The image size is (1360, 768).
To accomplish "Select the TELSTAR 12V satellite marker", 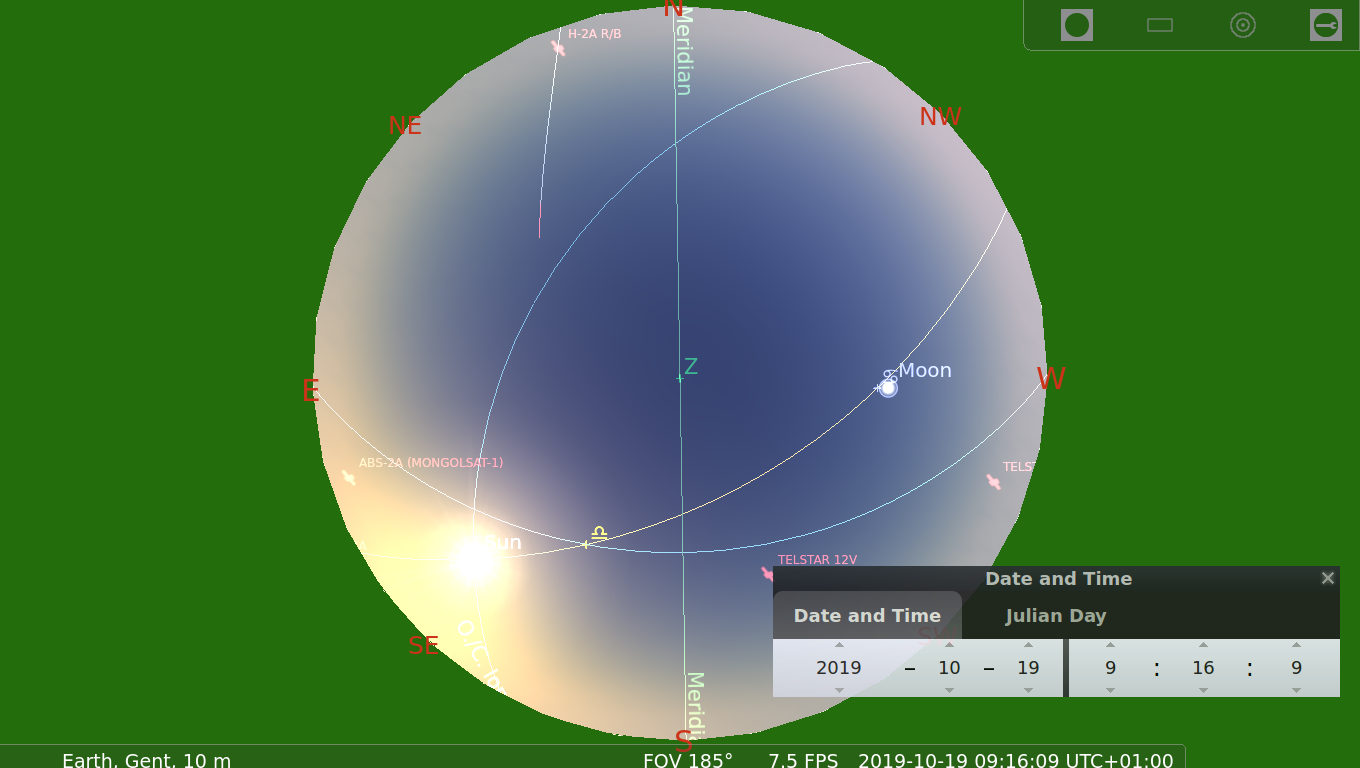I will tap(766, 575).
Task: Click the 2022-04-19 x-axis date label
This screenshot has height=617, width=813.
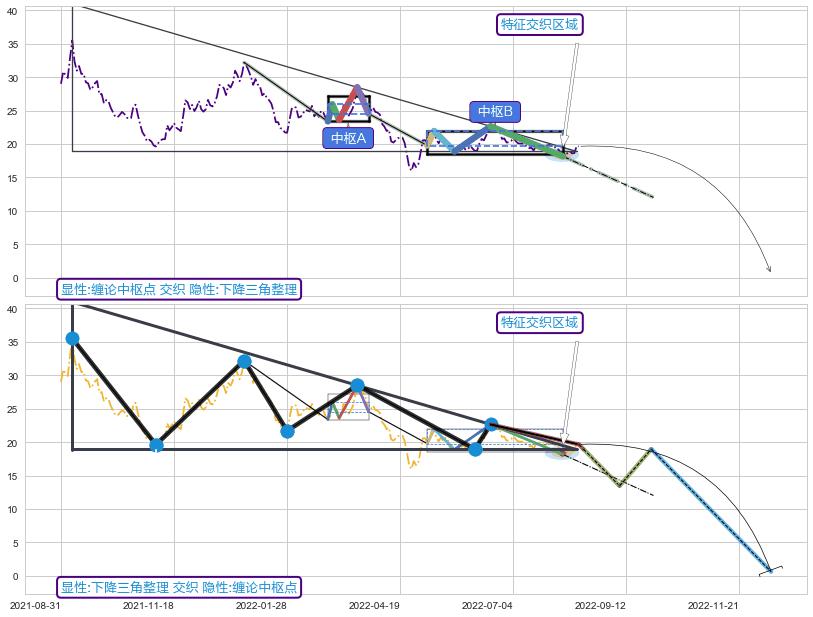Action: tap(374, 605)
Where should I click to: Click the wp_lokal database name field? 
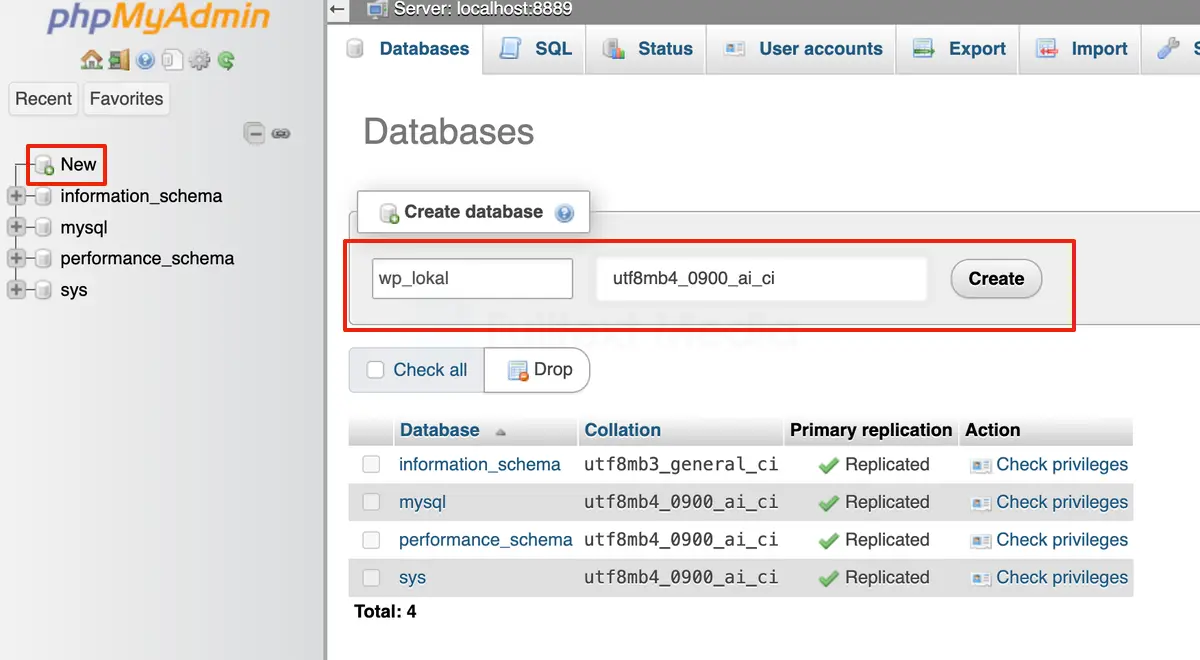(472, 279)
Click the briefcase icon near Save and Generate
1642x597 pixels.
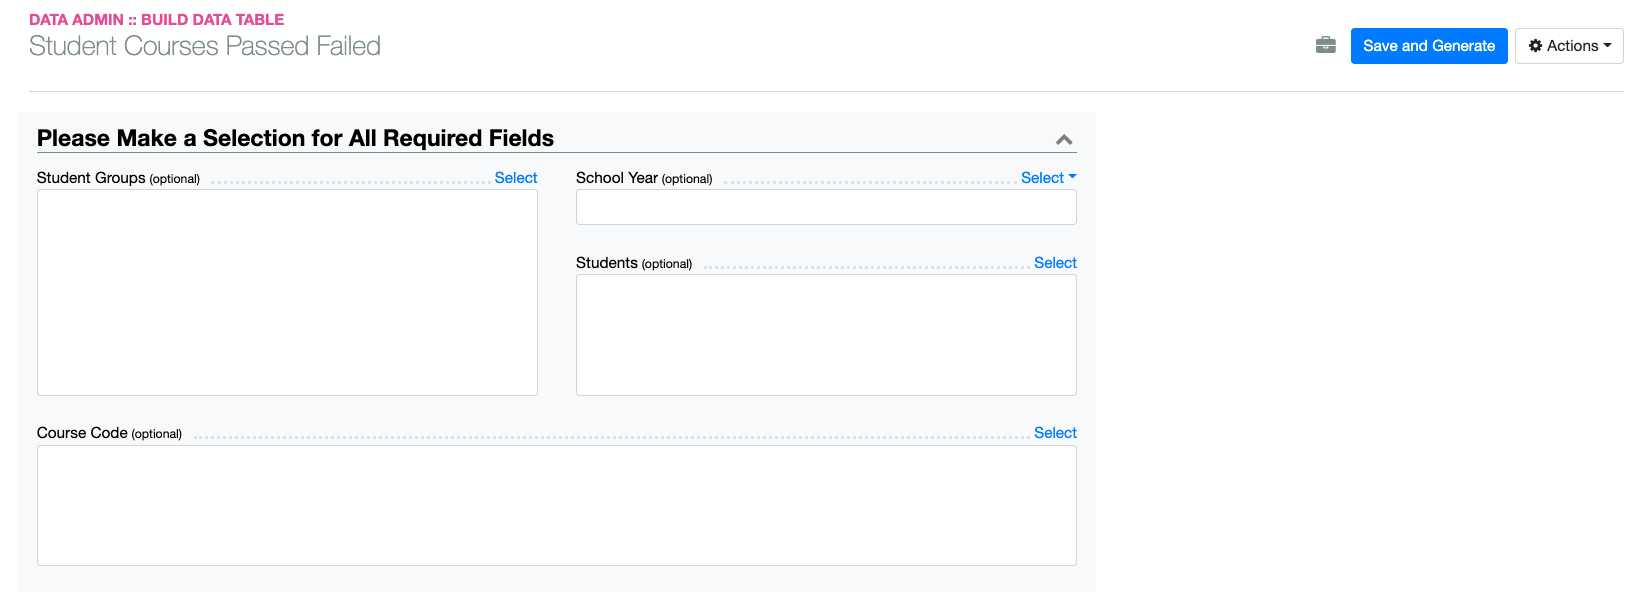click(x=1326, y=45)
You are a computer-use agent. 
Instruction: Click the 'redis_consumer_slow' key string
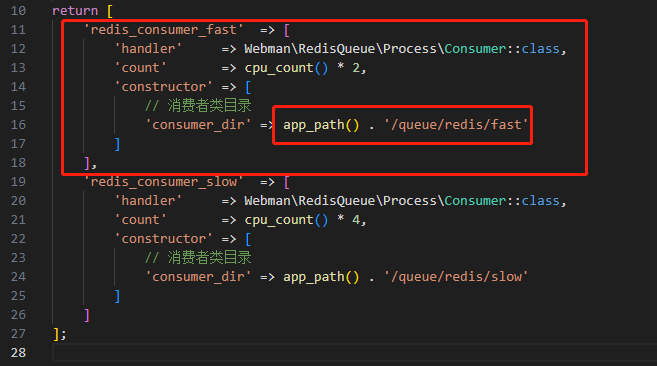tap(163, 182)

WHAT YOU WILL DO:
The line that contains "Where should I" opens the part to copy, and the last line of the records closes it; set down those lines exactly, pictures excluded.

TASK SOLUTION:
Where should I click to: Click the wp_lokal database name field? 
(472, 279)
Click the briefcase icon near Save and Generate
1642x597 pixels.
click(x=1326, y=45)
You are a computer-use agent. 
Instruction: Click the 'redis_consumer_slow' key string
tap(163, 182)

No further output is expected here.